Rewrite the items as a numbered list, starting at their first line and ending at the line that contains "Action: click(196, 192)", with any blank lines left out.

> **Material to process**:
○ ○ ○ ○ ○

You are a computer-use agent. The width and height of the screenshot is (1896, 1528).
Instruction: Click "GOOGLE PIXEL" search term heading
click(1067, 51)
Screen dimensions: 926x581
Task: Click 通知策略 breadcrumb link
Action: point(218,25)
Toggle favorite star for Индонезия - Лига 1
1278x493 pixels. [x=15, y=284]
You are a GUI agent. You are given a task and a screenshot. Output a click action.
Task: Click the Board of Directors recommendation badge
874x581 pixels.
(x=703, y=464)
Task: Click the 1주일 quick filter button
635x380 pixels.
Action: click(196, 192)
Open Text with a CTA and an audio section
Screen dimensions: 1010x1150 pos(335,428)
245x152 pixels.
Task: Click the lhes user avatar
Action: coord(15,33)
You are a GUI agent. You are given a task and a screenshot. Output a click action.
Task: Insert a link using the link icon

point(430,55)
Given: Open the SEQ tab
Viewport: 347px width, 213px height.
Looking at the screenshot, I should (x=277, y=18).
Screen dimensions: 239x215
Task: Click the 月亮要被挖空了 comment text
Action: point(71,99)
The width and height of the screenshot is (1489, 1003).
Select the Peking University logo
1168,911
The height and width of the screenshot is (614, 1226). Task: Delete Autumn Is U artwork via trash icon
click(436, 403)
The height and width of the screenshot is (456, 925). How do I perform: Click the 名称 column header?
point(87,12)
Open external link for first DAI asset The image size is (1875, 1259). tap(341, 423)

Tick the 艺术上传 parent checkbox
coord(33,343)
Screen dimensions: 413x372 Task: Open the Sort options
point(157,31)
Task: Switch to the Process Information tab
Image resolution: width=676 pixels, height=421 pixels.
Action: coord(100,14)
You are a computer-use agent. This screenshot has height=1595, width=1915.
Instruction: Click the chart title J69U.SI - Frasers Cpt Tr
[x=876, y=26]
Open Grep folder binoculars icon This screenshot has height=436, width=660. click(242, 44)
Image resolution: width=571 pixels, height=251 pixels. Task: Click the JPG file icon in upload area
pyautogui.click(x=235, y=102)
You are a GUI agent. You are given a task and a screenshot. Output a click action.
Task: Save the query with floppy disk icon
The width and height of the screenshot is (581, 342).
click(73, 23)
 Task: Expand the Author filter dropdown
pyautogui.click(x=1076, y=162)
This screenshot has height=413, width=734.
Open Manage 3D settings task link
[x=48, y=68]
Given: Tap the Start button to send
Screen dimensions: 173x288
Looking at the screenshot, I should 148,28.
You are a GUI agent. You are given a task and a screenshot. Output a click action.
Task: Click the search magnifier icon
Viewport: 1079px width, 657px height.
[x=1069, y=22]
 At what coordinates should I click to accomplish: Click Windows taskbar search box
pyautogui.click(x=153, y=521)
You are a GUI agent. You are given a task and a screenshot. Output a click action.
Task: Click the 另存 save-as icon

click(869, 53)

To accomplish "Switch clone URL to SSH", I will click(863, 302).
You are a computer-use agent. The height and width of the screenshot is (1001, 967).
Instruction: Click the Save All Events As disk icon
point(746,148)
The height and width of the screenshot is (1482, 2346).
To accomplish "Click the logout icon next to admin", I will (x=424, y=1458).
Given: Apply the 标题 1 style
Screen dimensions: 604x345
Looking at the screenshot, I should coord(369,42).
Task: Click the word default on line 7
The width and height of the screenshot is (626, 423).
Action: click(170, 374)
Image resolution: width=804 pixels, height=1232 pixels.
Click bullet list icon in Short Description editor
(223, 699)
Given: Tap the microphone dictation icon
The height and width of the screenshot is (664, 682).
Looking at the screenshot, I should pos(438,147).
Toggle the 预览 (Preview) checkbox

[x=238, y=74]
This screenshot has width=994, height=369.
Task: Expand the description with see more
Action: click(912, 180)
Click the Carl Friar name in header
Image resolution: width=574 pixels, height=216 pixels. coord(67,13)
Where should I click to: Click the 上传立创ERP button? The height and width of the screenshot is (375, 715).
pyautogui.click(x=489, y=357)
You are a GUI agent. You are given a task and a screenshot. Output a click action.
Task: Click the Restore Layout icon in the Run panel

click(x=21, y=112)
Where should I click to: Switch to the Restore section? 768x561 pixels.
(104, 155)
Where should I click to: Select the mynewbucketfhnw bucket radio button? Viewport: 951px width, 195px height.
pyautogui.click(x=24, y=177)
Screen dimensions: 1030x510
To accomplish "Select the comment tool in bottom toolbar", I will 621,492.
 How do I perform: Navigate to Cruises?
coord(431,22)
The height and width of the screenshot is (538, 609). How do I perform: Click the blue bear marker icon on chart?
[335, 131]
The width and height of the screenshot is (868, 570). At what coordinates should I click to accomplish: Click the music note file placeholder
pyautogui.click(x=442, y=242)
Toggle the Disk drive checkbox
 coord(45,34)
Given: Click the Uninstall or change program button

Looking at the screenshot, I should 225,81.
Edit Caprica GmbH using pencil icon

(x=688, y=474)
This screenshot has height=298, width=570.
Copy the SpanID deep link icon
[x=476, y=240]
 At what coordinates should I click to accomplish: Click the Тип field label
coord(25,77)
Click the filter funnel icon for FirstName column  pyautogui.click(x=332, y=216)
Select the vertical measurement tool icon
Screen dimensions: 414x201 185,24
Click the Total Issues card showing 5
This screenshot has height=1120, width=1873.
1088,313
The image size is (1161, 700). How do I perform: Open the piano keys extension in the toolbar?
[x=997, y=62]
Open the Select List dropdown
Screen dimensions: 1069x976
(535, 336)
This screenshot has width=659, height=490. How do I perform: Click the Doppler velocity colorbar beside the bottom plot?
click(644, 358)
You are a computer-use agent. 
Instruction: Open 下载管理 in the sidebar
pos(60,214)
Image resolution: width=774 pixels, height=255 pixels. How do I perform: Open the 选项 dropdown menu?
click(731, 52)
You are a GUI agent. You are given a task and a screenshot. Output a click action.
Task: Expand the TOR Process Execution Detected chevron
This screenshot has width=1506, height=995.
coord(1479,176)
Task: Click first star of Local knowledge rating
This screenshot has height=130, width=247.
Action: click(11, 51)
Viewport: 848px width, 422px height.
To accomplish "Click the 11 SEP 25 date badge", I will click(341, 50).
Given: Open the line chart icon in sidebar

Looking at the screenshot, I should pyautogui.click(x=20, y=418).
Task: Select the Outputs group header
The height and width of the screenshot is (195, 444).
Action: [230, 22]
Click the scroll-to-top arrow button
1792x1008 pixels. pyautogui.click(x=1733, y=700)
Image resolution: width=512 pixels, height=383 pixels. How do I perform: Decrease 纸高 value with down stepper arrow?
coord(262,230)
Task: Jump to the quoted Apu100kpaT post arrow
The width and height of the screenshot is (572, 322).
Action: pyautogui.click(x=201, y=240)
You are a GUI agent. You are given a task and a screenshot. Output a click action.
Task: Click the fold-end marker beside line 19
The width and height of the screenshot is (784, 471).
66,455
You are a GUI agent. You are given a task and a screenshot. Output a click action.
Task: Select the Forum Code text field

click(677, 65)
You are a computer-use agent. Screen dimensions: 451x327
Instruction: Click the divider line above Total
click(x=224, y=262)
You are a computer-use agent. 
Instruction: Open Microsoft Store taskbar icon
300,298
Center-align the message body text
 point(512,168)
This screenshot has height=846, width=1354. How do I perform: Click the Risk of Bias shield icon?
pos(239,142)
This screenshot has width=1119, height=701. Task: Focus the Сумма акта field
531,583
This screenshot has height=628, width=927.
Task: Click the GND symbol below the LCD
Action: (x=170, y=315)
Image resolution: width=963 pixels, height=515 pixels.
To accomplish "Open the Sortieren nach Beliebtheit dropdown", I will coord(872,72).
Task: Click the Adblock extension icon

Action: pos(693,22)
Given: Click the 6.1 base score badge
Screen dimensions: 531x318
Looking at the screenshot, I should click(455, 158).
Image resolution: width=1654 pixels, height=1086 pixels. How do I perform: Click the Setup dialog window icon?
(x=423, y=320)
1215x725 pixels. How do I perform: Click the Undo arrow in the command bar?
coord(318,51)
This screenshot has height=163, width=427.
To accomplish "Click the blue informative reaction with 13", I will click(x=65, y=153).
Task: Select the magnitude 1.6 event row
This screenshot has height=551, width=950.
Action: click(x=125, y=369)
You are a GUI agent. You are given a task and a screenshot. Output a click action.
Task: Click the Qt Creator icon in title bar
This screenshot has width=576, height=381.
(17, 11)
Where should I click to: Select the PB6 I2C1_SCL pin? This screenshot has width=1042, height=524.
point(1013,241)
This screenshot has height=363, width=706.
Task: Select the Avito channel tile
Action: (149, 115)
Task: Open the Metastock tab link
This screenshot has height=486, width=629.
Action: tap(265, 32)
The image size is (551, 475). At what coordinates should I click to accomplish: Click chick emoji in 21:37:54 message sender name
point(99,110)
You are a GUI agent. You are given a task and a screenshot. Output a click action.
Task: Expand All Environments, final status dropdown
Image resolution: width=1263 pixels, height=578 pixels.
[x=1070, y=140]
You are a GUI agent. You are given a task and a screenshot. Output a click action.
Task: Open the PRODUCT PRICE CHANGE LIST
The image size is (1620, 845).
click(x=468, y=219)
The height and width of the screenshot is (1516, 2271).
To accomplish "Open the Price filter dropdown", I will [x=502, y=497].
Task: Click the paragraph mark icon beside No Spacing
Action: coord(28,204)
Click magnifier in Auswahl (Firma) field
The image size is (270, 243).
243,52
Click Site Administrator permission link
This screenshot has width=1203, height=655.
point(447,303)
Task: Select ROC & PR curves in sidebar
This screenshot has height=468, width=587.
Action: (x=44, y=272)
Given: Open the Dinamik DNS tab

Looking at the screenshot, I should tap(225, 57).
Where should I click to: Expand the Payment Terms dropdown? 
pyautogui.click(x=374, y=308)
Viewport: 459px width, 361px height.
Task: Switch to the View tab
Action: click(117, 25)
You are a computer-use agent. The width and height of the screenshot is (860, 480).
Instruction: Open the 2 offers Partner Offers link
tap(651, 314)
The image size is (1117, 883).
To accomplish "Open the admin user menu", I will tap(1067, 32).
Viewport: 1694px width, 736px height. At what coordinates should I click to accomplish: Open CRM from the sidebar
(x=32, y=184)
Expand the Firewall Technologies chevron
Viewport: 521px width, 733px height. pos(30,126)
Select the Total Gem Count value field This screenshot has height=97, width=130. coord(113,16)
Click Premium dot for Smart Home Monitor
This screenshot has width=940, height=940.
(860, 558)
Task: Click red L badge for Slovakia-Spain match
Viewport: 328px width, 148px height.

○ ○ ○ ○ ○

> **Exercise result**:
1. You are a computer-use agent. The width and height of the screenshot is (1896, 1528).
2. Instruction: Click "GOOGLE PIXEL" search term heading
3. click(1067, 51)
4. Screen dimensions: 926x581
5. Task: Click 通知策略 breadcrumb link
6. Action: point(218,25)
7. Toggle favorite star for Индонезия - Лига 1
8. 1278x493 pixels. [x=15, y=284]
9. You are a GUI agent. You are given a task and a screenshot. Output a click action.
10. Task: Click the Board of Directors recommendation badge
11. 874x581 pixels.
12. (x=703, y=464)
13. Task: Click the 1주일 quick filter button
14. 635x380 pixels.
15. Action: click(196, 192)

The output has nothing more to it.